ECLI:NL:RBDHA:2024:19671
Rechtbank Den Haag
- Eerste aanleg - enkelvoudig
- Rechtspraak.nl
Uitsluiting van studenten van de energietoeslag 2022 door het college van burgemeester en wethouders van Den Haag
In deze uitspraak van de Rechtbank Den Haag op 26 november 2024, wordt het beroep van eiser tegen de afwijzing van zijn aanvraag om eenmalige energietoeslag 2022 beoordeeld. Eiser, een student, had op 12 oktober 2022 een aanvraag ingediend, die door het college van burgemeester en wethouders van Den Haag op 20 oktober 2022 werd afgewezen. Het college stelde dat studiefinanciering een voorliggende voorziening was, waardoor eiser geen recht had op de energietoeslag. Eiser betwistte dit en stelde dat zijn inkomen onder de norm van 130% van de bijstandsnorm lag.
De rechtbank oordeelde dat het college ten onrechte had gesteld dat studiefinanciering een voorliggende voorziening was.
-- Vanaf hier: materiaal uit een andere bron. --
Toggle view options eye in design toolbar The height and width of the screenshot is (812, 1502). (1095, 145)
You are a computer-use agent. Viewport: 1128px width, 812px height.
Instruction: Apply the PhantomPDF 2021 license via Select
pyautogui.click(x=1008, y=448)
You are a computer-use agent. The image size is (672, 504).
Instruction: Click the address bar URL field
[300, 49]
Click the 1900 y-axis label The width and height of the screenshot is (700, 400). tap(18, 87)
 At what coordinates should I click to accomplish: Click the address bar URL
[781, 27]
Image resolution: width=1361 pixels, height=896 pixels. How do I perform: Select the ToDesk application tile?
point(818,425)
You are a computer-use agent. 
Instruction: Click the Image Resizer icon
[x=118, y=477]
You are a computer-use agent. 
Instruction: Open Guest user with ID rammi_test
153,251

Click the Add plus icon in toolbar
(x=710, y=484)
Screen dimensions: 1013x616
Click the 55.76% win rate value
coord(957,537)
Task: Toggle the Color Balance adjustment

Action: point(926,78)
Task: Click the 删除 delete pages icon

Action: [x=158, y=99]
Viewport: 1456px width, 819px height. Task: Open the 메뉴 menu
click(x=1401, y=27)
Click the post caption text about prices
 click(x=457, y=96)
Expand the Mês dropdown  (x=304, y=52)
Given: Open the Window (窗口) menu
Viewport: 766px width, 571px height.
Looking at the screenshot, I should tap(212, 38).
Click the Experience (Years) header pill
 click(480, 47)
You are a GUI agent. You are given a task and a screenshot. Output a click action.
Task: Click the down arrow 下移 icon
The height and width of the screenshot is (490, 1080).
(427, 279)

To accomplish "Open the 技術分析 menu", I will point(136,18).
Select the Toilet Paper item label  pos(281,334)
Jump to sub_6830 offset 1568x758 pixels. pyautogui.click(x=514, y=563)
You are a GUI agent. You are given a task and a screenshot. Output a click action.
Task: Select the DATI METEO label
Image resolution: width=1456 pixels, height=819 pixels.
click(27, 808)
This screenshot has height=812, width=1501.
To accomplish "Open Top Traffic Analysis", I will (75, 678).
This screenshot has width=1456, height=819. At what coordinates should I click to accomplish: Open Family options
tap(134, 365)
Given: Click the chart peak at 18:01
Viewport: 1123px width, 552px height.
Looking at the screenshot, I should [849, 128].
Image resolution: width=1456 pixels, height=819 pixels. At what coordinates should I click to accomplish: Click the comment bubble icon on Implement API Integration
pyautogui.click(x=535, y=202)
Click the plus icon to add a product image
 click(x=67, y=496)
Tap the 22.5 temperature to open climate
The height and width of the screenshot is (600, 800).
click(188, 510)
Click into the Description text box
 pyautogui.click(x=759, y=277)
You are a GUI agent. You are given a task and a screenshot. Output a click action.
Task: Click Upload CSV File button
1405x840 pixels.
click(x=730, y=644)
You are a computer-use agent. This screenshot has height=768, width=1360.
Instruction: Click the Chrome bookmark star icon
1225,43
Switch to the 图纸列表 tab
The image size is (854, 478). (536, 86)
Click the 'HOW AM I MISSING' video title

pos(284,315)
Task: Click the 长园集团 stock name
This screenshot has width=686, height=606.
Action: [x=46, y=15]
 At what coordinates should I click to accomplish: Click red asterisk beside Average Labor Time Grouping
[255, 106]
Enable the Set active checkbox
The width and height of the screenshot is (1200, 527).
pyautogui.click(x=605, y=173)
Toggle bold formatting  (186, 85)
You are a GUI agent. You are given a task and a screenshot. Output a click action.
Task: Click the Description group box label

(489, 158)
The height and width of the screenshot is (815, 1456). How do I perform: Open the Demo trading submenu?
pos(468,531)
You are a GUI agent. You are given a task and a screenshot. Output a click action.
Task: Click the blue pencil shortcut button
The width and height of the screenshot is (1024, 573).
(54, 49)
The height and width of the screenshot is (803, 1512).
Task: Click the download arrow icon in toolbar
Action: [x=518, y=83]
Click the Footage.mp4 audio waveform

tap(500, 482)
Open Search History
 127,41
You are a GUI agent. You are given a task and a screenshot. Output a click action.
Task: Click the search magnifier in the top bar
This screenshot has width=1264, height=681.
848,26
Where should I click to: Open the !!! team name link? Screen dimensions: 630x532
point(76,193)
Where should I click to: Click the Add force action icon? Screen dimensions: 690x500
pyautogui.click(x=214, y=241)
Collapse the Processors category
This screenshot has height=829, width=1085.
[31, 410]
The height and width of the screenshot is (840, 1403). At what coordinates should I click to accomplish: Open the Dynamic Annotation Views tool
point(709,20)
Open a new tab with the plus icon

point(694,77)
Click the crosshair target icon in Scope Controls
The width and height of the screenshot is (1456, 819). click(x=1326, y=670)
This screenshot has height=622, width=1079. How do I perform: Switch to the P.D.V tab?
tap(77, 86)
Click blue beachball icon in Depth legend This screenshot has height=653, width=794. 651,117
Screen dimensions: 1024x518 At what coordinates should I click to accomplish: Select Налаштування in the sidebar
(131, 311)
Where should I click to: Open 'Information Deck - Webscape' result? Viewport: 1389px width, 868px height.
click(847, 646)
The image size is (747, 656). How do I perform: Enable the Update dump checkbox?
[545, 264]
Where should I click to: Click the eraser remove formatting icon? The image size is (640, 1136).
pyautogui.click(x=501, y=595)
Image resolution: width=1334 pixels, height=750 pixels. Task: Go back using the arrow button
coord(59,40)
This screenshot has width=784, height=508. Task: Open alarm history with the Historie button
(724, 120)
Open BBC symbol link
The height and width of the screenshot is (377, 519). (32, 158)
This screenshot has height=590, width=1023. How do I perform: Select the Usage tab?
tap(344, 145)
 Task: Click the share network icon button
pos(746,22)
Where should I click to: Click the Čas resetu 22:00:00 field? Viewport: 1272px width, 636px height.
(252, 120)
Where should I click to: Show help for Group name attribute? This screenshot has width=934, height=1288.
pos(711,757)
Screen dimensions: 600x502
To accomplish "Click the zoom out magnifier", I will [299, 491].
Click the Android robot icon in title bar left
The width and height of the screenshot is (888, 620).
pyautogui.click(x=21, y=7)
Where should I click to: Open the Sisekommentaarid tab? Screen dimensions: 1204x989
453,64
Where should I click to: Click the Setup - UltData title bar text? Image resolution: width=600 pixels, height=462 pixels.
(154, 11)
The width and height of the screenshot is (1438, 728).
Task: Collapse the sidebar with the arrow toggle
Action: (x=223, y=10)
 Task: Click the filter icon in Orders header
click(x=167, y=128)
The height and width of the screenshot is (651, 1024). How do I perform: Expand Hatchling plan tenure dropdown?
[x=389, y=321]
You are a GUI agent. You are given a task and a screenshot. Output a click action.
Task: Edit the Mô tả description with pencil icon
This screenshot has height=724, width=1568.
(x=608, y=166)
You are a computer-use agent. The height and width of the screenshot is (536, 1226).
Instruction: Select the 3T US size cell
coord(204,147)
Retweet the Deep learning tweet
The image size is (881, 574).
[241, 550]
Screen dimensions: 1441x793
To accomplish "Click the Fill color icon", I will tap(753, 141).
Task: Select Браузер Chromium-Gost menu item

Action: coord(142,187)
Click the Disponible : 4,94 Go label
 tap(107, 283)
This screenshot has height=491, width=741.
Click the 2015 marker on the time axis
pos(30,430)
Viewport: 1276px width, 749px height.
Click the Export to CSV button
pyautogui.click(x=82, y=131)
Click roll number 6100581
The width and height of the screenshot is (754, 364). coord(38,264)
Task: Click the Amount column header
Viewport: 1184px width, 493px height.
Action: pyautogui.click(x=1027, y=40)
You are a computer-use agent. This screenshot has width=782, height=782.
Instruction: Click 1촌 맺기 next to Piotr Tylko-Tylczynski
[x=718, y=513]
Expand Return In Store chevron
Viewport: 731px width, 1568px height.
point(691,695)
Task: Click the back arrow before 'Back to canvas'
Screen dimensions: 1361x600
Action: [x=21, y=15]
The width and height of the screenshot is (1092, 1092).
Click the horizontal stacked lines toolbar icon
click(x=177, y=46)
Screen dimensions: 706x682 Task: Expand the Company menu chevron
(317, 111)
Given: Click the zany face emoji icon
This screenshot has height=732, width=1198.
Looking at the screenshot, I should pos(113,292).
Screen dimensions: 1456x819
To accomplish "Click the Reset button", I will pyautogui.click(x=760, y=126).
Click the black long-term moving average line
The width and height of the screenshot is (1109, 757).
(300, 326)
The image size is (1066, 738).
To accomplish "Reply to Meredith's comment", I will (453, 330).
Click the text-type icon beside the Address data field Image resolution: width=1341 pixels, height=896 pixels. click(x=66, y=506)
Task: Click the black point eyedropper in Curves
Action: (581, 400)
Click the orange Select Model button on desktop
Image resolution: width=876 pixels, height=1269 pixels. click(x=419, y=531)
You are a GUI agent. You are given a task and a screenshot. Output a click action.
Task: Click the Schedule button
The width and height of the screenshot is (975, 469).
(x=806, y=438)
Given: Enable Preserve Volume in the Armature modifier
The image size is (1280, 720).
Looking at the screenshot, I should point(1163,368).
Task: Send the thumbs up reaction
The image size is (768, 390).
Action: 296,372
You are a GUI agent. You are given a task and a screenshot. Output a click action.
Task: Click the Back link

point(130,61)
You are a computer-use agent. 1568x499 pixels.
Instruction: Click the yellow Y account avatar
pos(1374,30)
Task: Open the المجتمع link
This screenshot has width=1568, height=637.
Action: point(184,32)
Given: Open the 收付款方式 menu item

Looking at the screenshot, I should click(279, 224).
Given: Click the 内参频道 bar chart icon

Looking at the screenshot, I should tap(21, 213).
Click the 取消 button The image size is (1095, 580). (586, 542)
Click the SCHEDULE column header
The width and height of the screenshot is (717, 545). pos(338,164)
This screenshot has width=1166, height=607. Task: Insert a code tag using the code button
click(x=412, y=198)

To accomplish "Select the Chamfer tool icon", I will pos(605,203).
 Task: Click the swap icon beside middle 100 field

De rechtbank concludeerde dat het college studenten onterecht categorisch uitsloot van de energietoeslag, wat in strijd was met het discriminatieverbod en het gelijkheidsbeginsel. De rechtbank vernietigde het bestreden besluit en droeg het college op om een nieuw besluit te nemen, waarbij het de uitspraak in acht moest nemen. De rechtbank stelde vast dat de afwijzing van de aanvraag niet deugdelijke gronden had en dat de uitsluiting van studenten niet proportioneel was. De rechtbank benadrukte dat studenten in vergelijkbare situaties als andere minima zich bevonden en dat het college onvoldoende had onderbouwd waarom studenten niet in aanmerking konden komen voor de energietoeslag.
De uitspraak heeft belangrijke implicaties voor de behandeling van aanvragen om energietoeslag door studenten en benadrukt de noodzaak voor het college om een zorgvuldige afweging te maken bij het uitsluiten van bepaalde groepen van sociale voorzieningen.